The Gambia, Keita added, has “so much to learn from the past December presidential election and the recent Senegalese opposition defiance against Sall”.

“To reconcile our political immaturity and tribal fears, we need to look up to our neighbors and genuinely follow suit—by putting the issues of tribal sentiment out of our political space,” he added.

He said The Gambia should graduate from such an indecent political ploy, which will inevitably undermine social and political cohesion.

“The current situation in The Gambia, is a self-professed and acknowledgment that our government can bend laws as it suits them by creating false precedents. They can cleverly use the courts to act as judicial watchdogs on constitutional matters while playing a murky role in the equitable distribution of justice for all citizens. In this view, the relationship between the incumbent and their allied opposition smaller parties is subtle, complex, and mediated by rational privileges and relationships tilted to acquire positions. Part of this relationship has become clear and skewed after Barrow was declared a winner of the December presidential election– the very basis upon which his government is constituted, and his citizens governed – is profoundly defective,” he noted.

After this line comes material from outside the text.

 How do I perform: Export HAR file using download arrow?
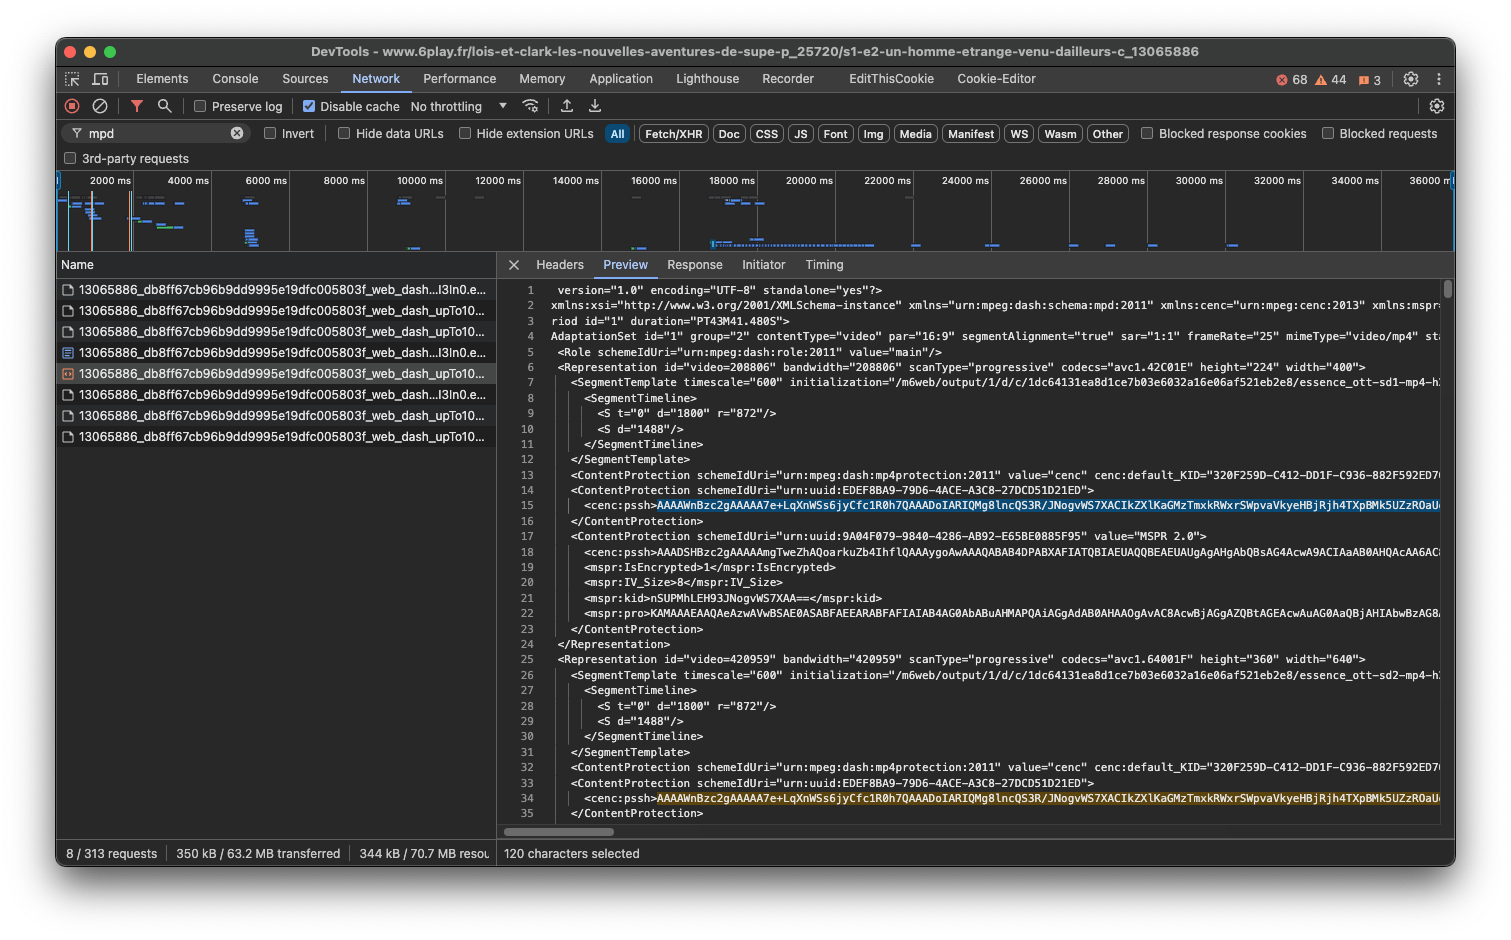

He said the Gambian opposition and the Legislature must assert their enormous power to check executive excesses because the story of the hunt for personal gains will always belong to the executive branch. “Barrow’s government is like the proverbial toothless bulldog, and it validates the argument that it sniffs but does not act upon its promises to the Gambians. Gambia’s current situation breeds tyranny and lawlessness and incremental manufacturing of social, economic, and political inequality in the country. Very sad indeed because those the president appoints only think about themselves and how to be loyal and answerable only to the president.”

To this end, Keita added, “only Gambians have the potential and ability to change the present status quo of our country, and no outsider can come and play magic to make Gambia the Singapore of Africa,” he concluded.